PROVIDED PASSAGE:
* Begin *

If there is to be no match during second pick, then there are $N(N-2)$ ways of picking the second sock, because for each sock picked the first time there are $(N-2)$ socks that we could pick the second time without having a match.
If there is to be no match during third pick, then there are $N(N-2)(N-4)$ ways of picking the third sock. This is because after two picks without a match, there are $(N-2)$ socks left, and for there are to be no match in the third pick there are $(N-2)-2$ choices available.
If there is to be no match during fourth pick, then there are $N(N-2)(N-4)(N-6)$ ways of picking the second sock. This is because after three picks without a match, there are $(N-3)$ socks left, and for there are to be no match in the fourth pick there are $(N-3)-3$ choices available.

* End *

SET EXERCISE 1: List every product expression the sock-picking passage gives for the number of ways to pick socks with no match.
SET EXERCISE 2:
Answer from the sock-picking passage:
(a) For each sock picked the first time, how many socks could be picked the second time without a match?
(b) After two picks without a match, how many socks are left?
SET EXERCISE 3: Extend the sock-picking passage from its final sentence, in the same style.
The rows that follow have nothing to do with this work.

DATA LINES:
* Begin *

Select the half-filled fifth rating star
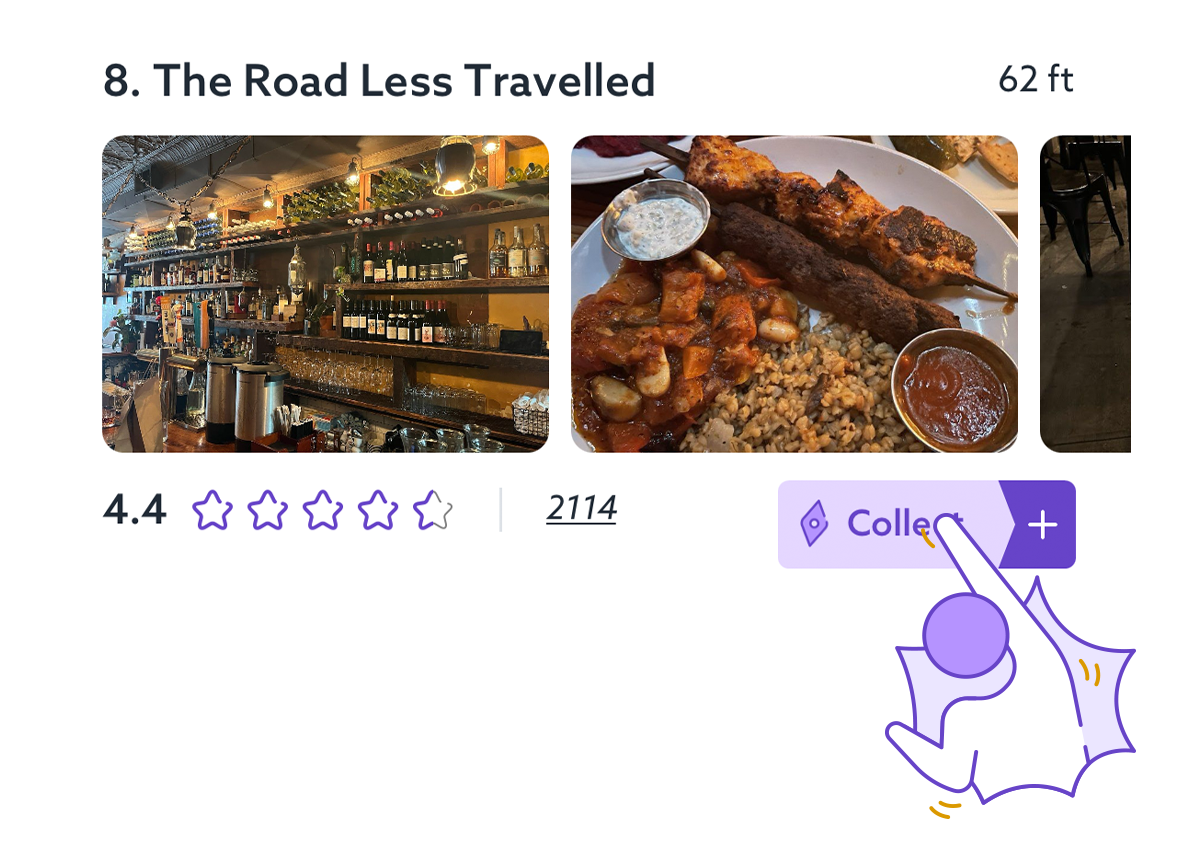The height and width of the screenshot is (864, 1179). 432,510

* End *
* Begin *

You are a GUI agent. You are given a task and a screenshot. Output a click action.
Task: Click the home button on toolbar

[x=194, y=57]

* End *

EXERCISE RESPONSE 1:
N(N-2)
N(N-2)(N-4)
N(N-2)(N-4)(N-6)

EXERCISE RESPONSE 2:
(a) N-2
(b) N-2

EXERCISE RESPONSE 3:
Since the first match occurs on $k$-th picking, there has been no match during the previous $(k-1)$ pickings. The number of ways for there to be no match during $(k-1)$ pickings is: \begin{align} &N(N-2)(N-4)...(N-2(k-2))\\ =&2^{k-1}n(n-1)(n-2)...(n-(k-2))\\ =&2^{k-1}\prod_{i=0}^{k-2}(n-i) \end{align} Since you have picked $(k-1)$ distinct socks so far, to get a match on $k$-th picking we must pick one of the $(k-1)$ socks. Therefore the total number of ways to get the first match on $k$-th pick is: $N(N-2)(N-4)...(N-2(k-1))(k-1)$. \begin{align} (k-1)2^{k-1}\prod_{i=0}^{k-2}(n-i) \end{align}
Since there are a total of $N(N-1)(N-2)...(N-(k-1))=\prod_{i=0}^{k-1}(2n-i)$ ways to select socks without replacement in $k$ picks the sought for probability is: \begin{align} \frac{(k-1)2^{k-1}\prod_{i=0}^{k-2}(n-i)}{\prod_{i=0}^{k-1}(2n-i)} \end{align} This formula correctly reproduces your results. Using Mathematica I get the $\lim_{n\to\infty}\frac{E[X_n]}{n}=0$.
Here is an alternative solution.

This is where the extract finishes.